La constante búsqueda de la excelencia por parte de Samsung se confirma con su nueva tendencia de no esforzarse por presentar primero un producto innovador, sino por perfeccionarlo y esperar el momento adecuado para su lanzamiento.

Steve Jobs: el retorno del Jedi

En 1997, Steve Jobs regresó a Apple, la compañía que cofundó y de la que había sido despedido doce años antes. Al comprar NeXT -la startup independiente creada por Jobs para desarrollar un sistema operativo- la corporación de la manzana mordida aceptó la vuelta de su ejecutivo estrella, quien asumió el papel de CEO en el 2000; aunque, desde antes ya estuvo abocado al rescate de la empresa que no paraba de registrar pérdidas. En ese momento, Apple, además de ordenadores personales, contaba en su cartera con otros productos como impresoras, cámaras digitales, PDAs y hasta una videoconsola.

La primera decisión de Jobs fue concentrar los esfuerzos en aquello que la compañía hacía mejor, los ordenadores, y desechar las demás líneas. Así, en 1998, fue lanzada la primera versión del iMac, un equipo que resumía la obsesión de Jobs por los detalles y el diseño vanguardistas y que llegó a considerarse como una innovación digital disruptiva.

Pero Steve también tuvo sus momentos de resistencia al cambio: se oponía a permitir la descarga de apps externas en los iPhones por temor al hackeo y a la contaminación con virus informáticos. Finalmente, fue convencido de admitir dichos softwares, dando lugar al establecimiento del App Store.

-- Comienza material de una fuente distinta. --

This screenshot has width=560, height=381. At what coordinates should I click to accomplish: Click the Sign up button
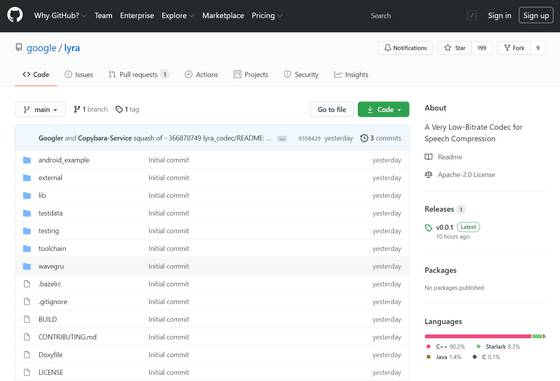[536, 16]
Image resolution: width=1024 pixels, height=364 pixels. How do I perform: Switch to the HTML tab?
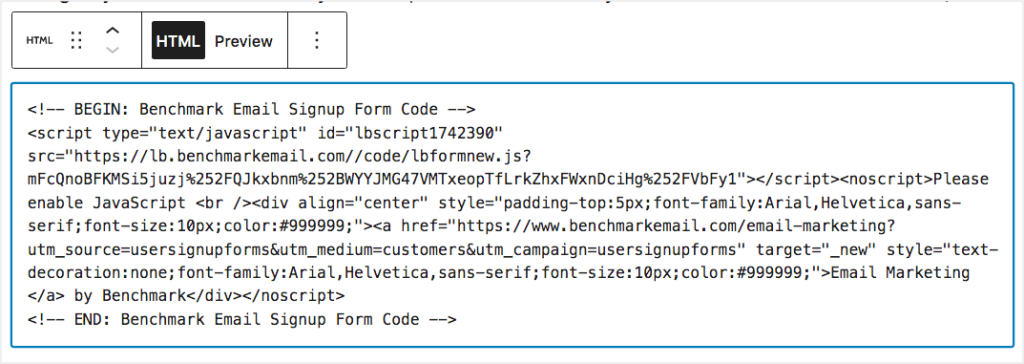tap(178, 41)

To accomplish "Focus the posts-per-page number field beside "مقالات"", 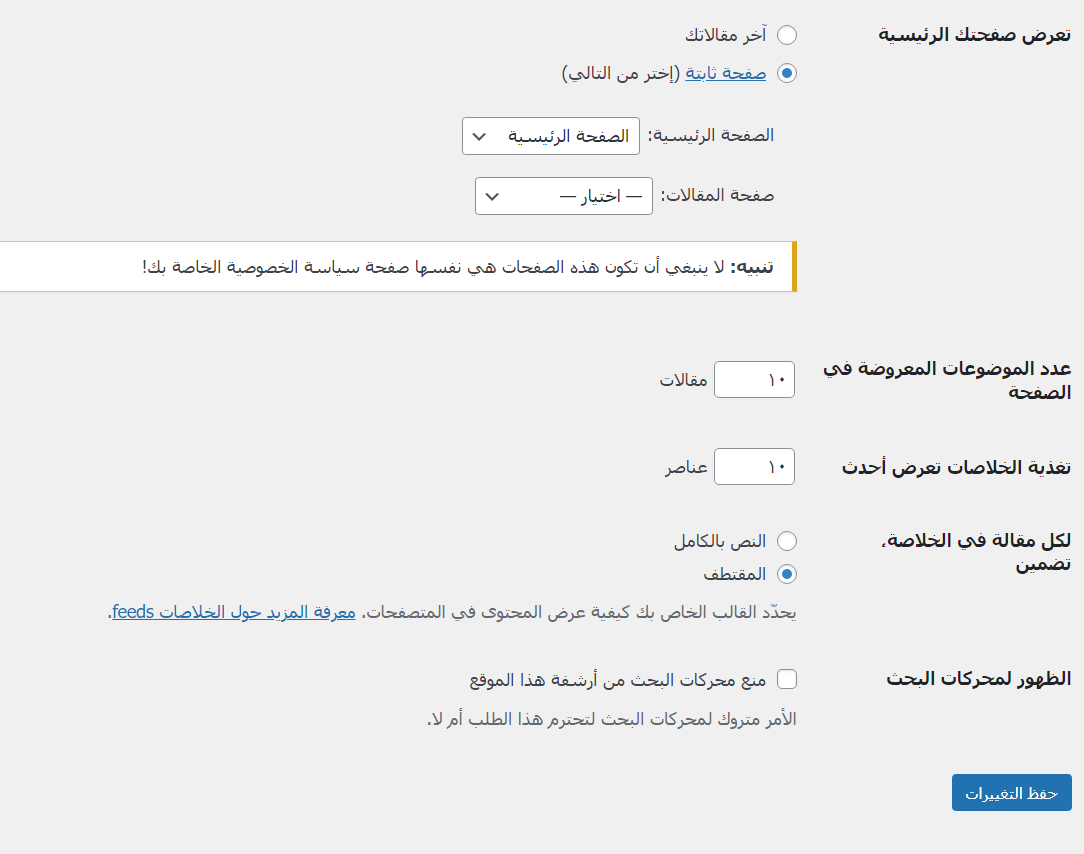I will [754, 380].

El resto es historia: antes de morir en 2011, Steve Jobs logró restablecer el esplendor de Apple con la consolidación de su sistema operativo propio, MacOs, el lanzamiento de su línea iPhone y dispositivos como iPad, iBook, iNote, iPod y de la plataforma iTunes, entre otros logros.

Como dijimos líneas arriba, estos líderes fueron odiados y amados en su momento, pero, sin duda, dejaron una huella indeleble por asumir con valentía los cambios necesarios para mantener a sus empresas en las primeras posiciones de sus segmentos de mercado.